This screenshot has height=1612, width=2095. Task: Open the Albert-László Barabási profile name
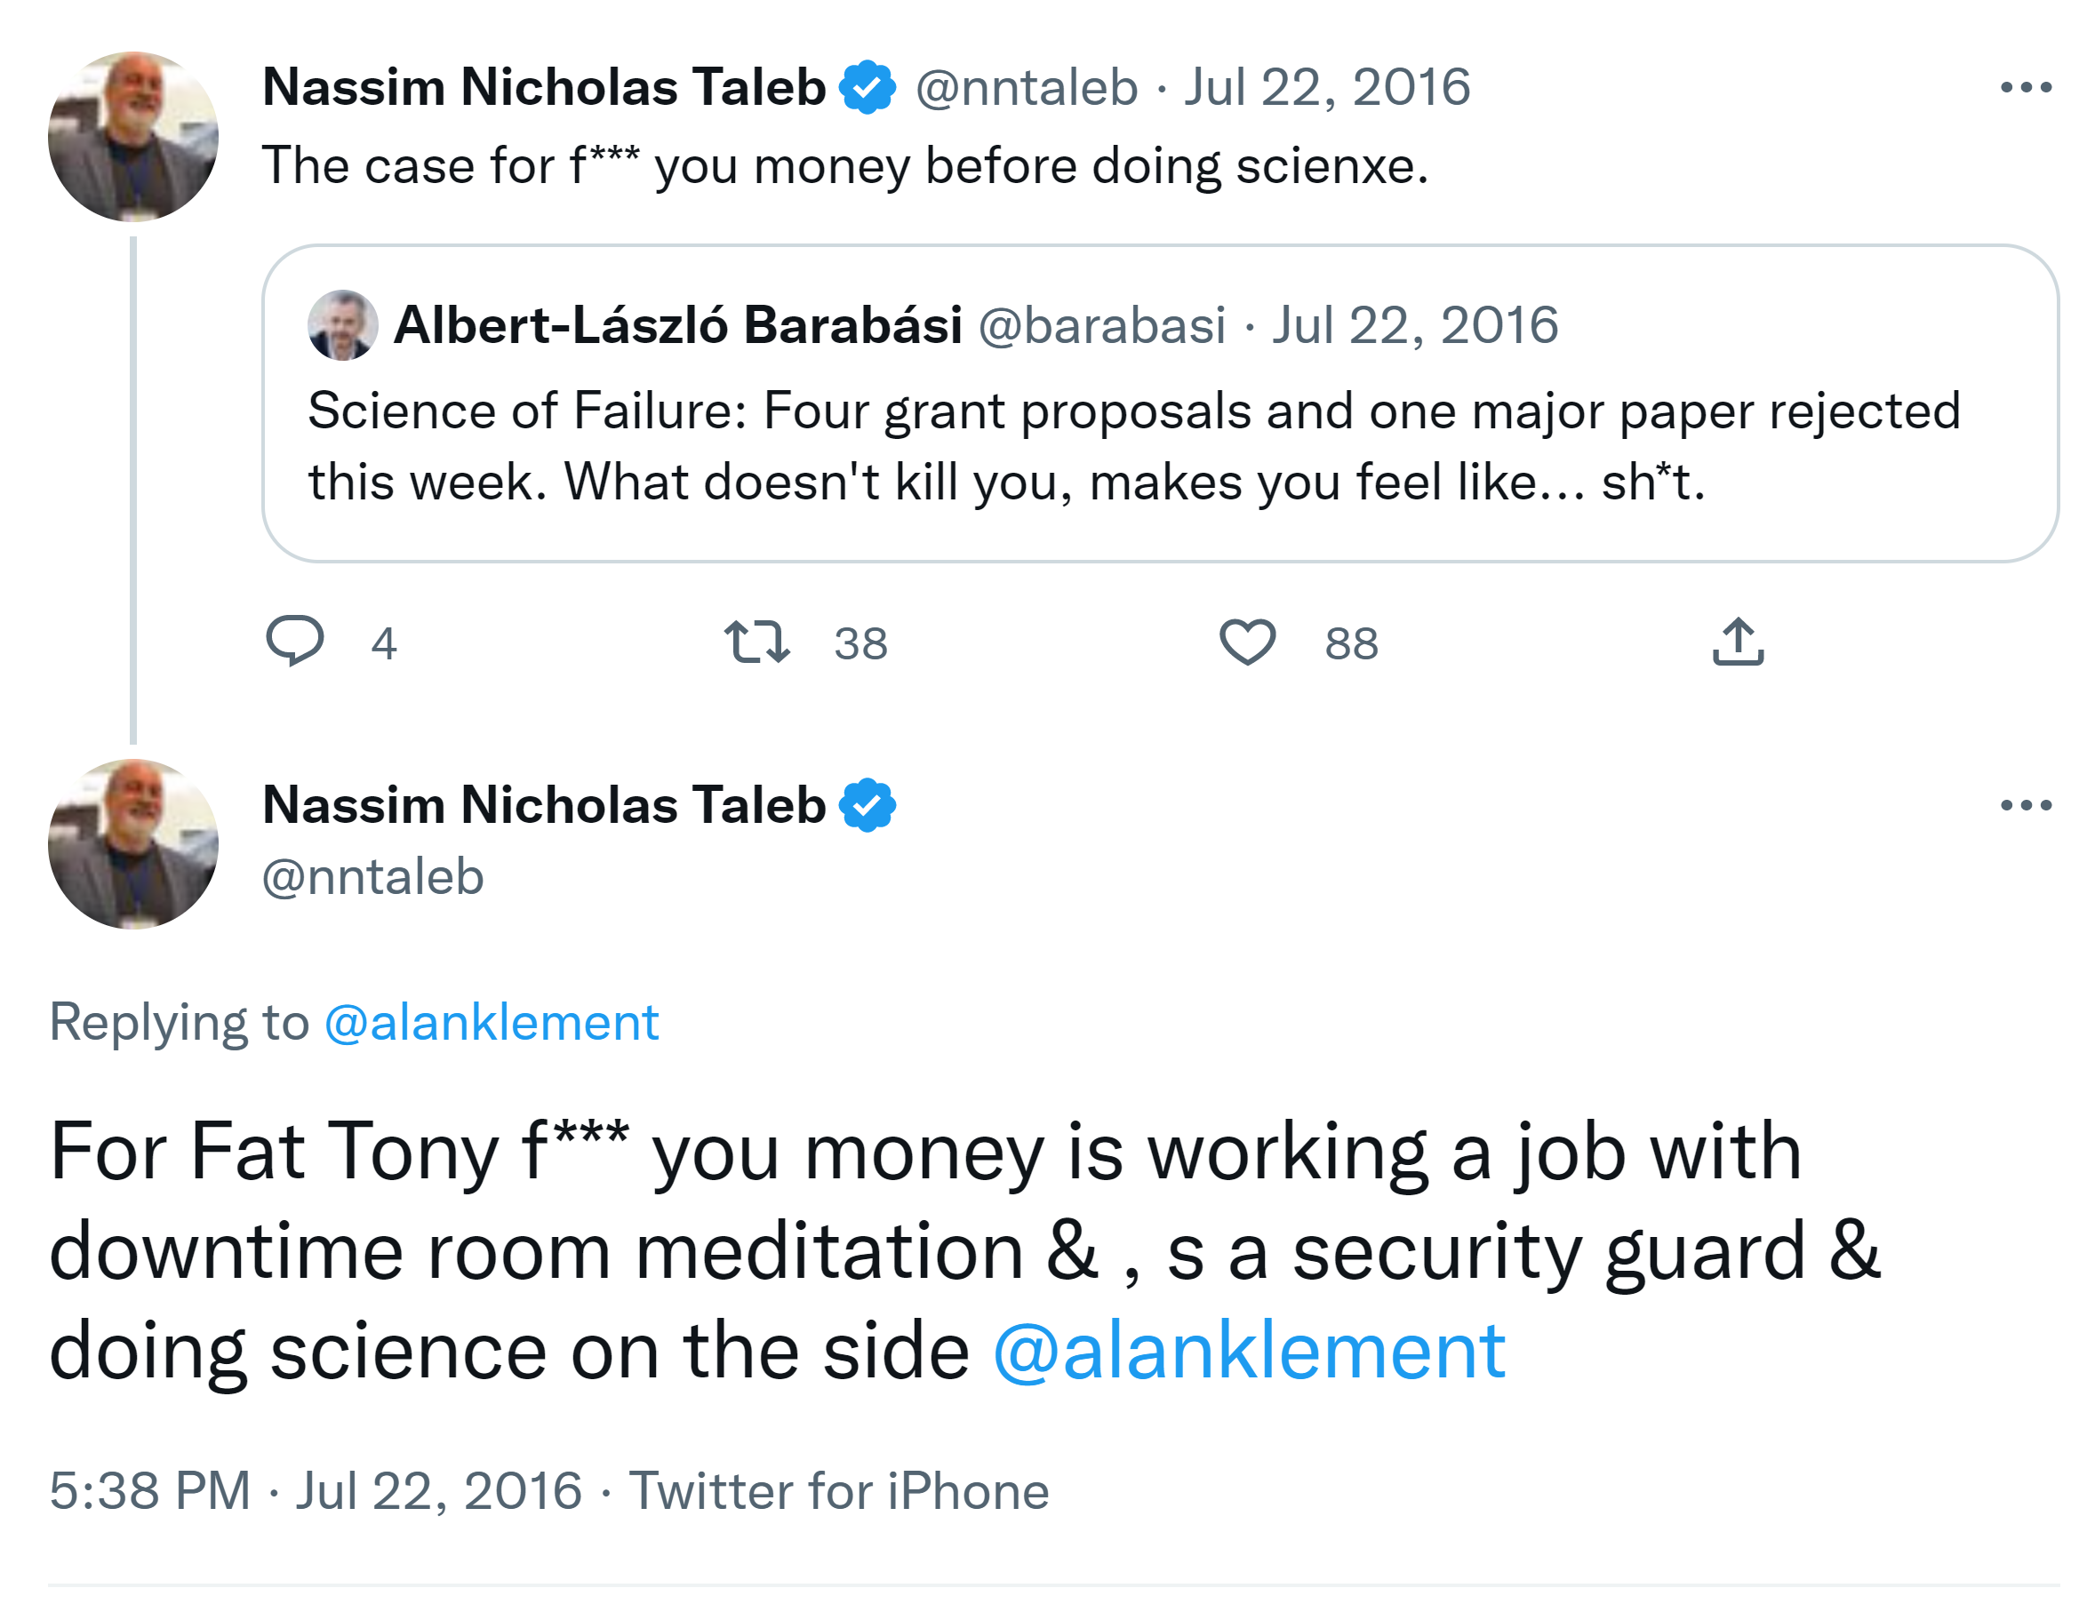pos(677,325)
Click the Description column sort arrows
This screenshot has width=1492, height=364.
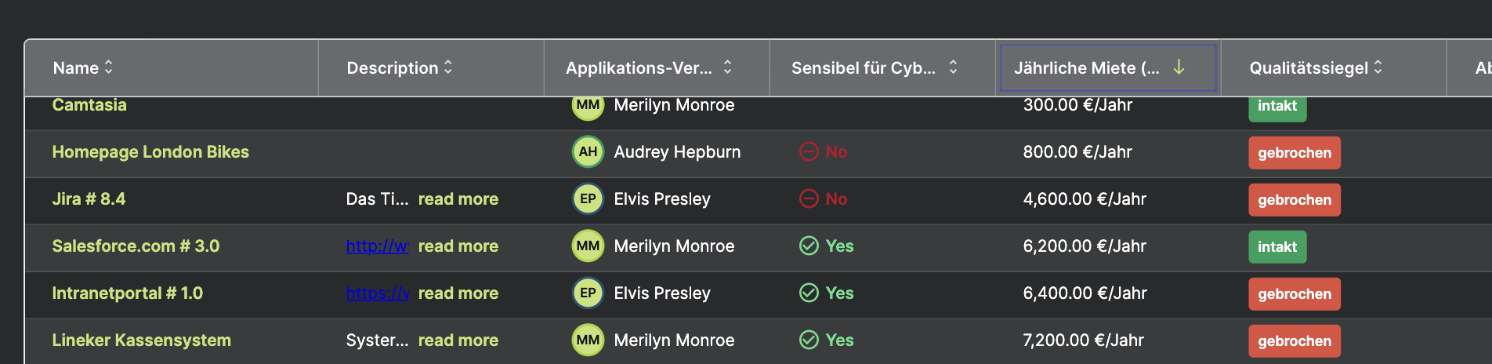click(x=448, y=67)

══════════

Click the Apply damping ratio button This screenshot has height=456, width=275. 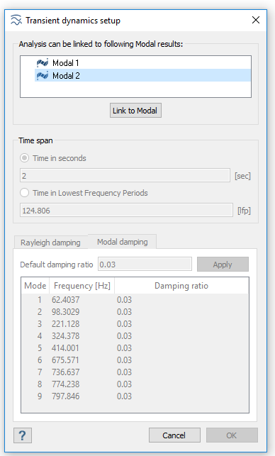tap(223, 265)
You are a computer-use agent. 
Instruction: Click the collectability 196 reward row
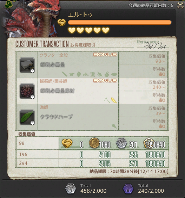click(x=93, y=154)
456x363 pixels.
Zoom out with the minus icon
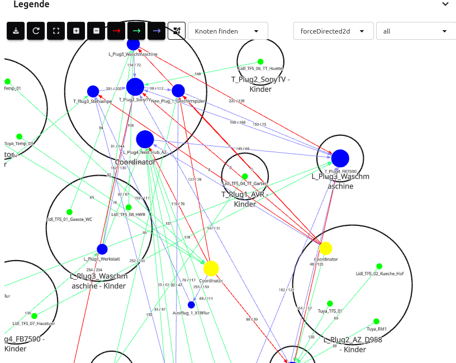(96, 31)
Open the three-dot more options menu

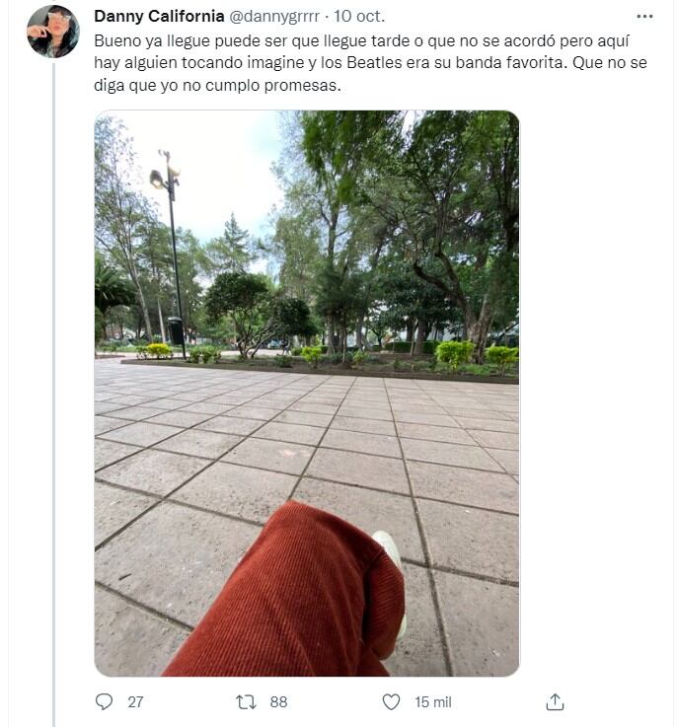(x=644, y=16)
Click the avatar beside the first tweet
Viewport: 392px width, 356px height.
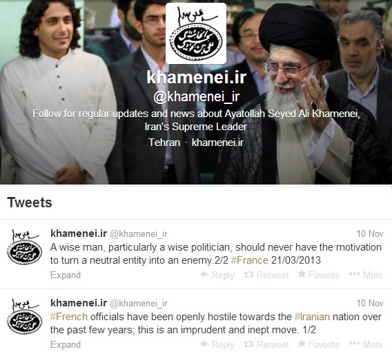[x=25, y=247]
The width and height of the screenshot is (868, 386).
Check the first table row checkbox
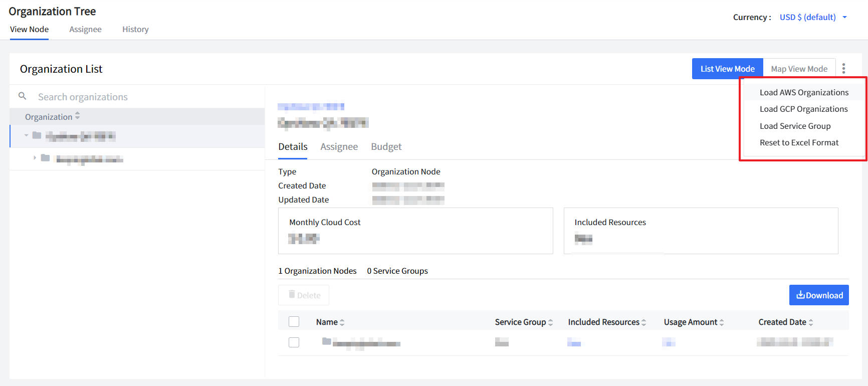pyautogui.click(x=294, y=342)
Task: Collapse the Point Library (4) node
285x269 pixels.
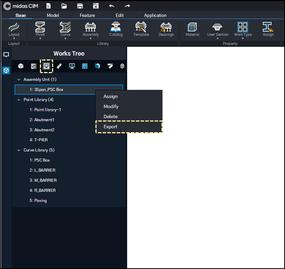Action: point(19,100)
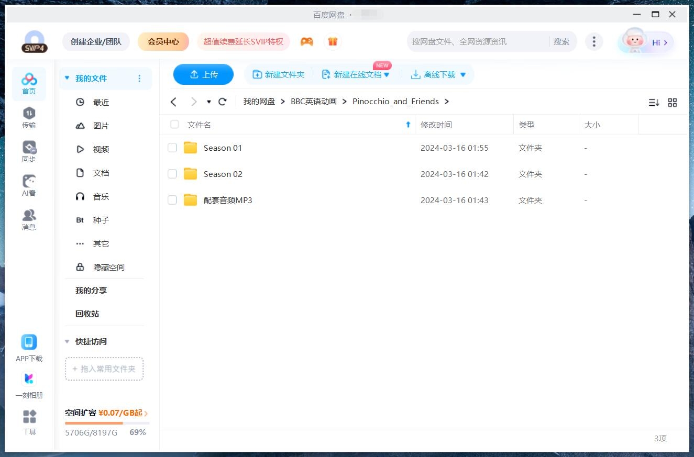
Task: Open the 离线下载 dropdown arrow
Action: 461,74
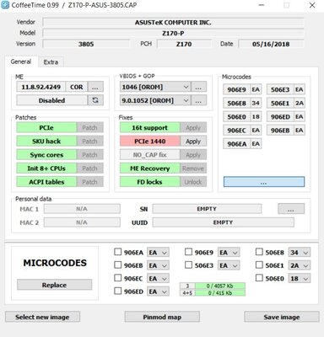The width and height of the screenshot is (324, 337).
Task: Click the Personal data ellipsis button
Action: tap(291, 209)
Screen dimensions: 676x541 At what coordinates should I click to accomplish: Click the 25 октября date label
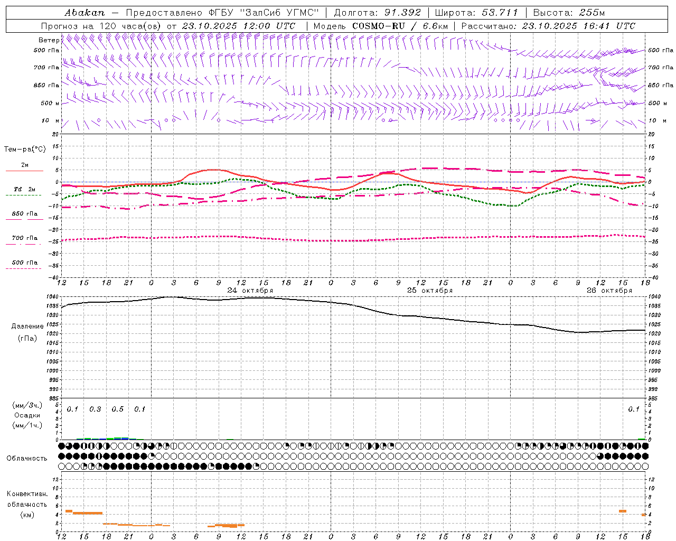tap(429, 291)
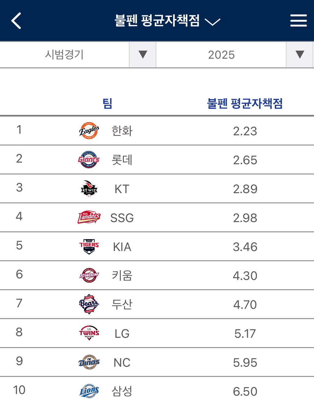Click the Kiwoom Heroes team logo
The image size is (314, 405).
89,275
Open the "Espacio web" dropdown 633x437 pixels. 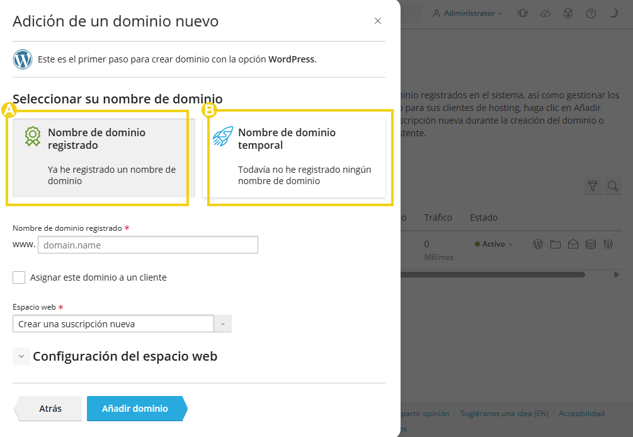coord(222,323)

══════════

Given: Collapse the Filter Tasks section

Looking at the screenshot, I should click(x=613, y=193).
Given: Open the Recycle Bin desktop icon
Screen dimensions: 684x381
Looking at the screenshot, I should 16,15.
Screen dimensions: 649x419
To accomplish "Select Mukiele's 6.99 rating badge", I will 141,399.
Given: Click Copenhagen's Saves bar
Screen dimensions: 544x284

══════════

#### What the task asks
Among the lines above, find the one with "Screen dimensions: 649x419" and the one with "Screen dimensions: 544x284". Quote both and everything between them, exactly.

#### Task result
Screen dimensions: 649x419
To accomplish "Select Mukiele's 6.99 rating badge", I will 141,399.
Given: Click Copenhagen's Saves bar
Screen dimensions: 544x284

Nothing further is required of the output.